Under the doctrine of comity, state courts recognize foreign judgments where the proceedings on which the judgment is based are not contrary to the public policy of the forum, where the judgment sought to be recognized was rendered under circumstances wherein the foreign court had jurisdiction over the subject matter and the parties, and where the parties were given an opportunity for a full and fair hearing on the issues. See Hilton v. Guyot; Hyde v. Hyde; Lorenzo v. Lorenzo (finding that New Mexico, as a matter of public policy, does not recognize the validity of a divorce decree rendered by the court of a foreign nation unless at least one of the spouses was a good-faith domiciliary in the foreign nation at the time the decree was rendered). If the elements of the doctrine are satisfied, the judgment will be recognized. See Restatement, supra, § 98. This process, referred to as domestication of a judgment, is the first step in enforcing or recognizing a foreign decree, and must be satisfied. See Biel v. Boehm, 94 Misc.2d 946, 406 N.Y.S.2d 231 (1978). Recognition of a judgment rendered in a foreign country means that this judgment is entitled to the same treatment that a judgment rendered in a sister state would receive. Restatement, supra, § 98, comment b.

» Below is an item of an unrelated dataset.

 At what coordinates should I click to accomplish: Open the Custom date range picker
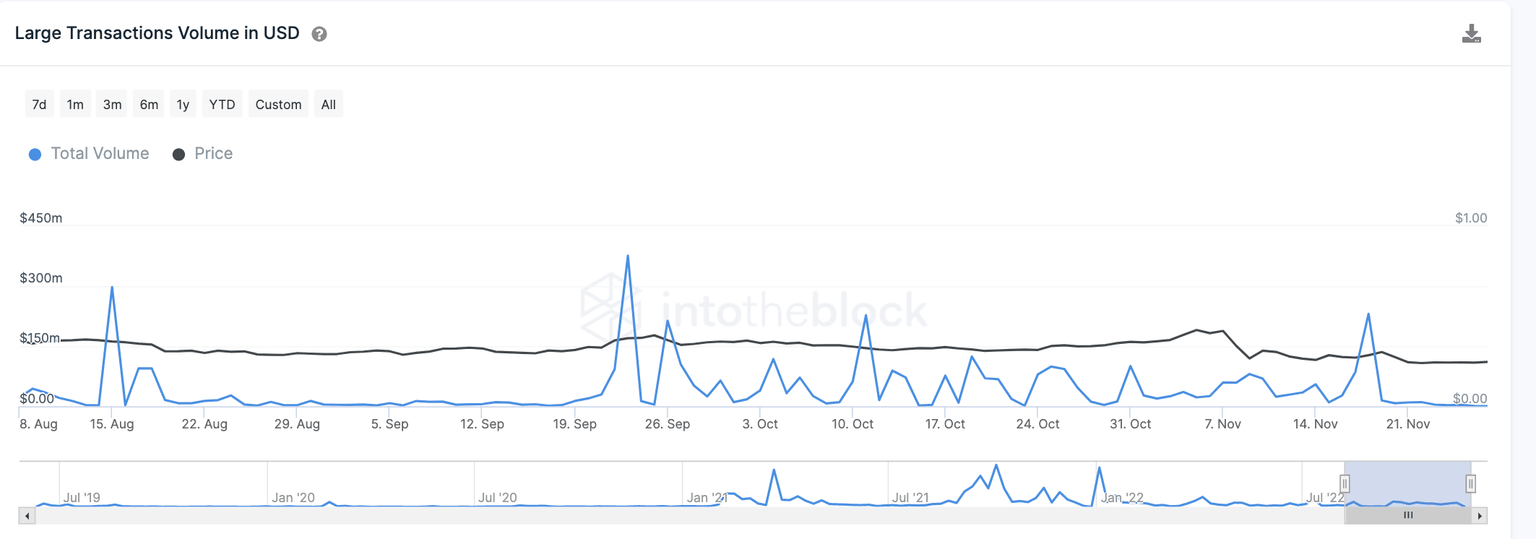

Judgments rendered in another state involving child custody, support and visitation are subject to modification where the judgment has been domesticated in the forum state and there has been a material change of circumstances since the rendition of the prior decree. See Allgood v. Orason, 85 N.M. 260, 511 P.2d 746 (1973); Altman v. Altman; see also Worthley v. Worthley, 44 Cal.2d 465, 283 P.2d 19 (1955); Palladay v. Palladay, 422 So.2d 1108 (Fla.App.1982); Blue v. Blue, 243 Ga. 22, 252 S.E.2d 452 (1979). Similarly, judgments rendered in a foreign nation and recognized under principles of comity are subject to modification. See Gonzalez v. Beraha, 449 F.Supp. 1011 (D.C.Z.1978); Mackey v. Mackey, 58 A.D.2d 806, 396 N.Y.S.2d 257 (1977); see also Leitch v. Leitch, 382 N.W.2d 448 (Iowa 1986); cf. Olsen v. Olsen, 98 N.M. 644, 651 P.2d 1288 (1982); Corliss v. Corliss; Altman v. Altman.

II. FINALITY OF TRIAL COURT’S JUDGMENT

Appellate jurisdiction is limited to appeals from final judgments, interlocutory orders which practically dispose of the merits of an action, and final orders entered by a court after entry of a judgment which affect substantial rights of the parties. Mitchell v. Mitchell, 104 N.M. 205, 719 P.2d 432 (Ct.App.1986); Thornton v. Gamble, 101 N.M. 764, 688 P.2d 1268 (Ct.App.1984); see SCRA 1986, 1-054(C)(1). However, where one or more claims for relief is presented, the court may enter a final judgment on less than all of the matters upon which relief was sought, but only upon an express determination that there is no just reason for delay. Rule 1-054(C)(1). In the absence of such determination, any order or other form of decision, however designated, which adjudicates less than all of the claims is not a final order, and hence not appealable. See Rule 1-054(C)(1); Mitchell v. Mitchell; Ortega v. Transamerica Ins. Co., 91 N.M. 31, 569 P.2d 957 (Ct.App.1977).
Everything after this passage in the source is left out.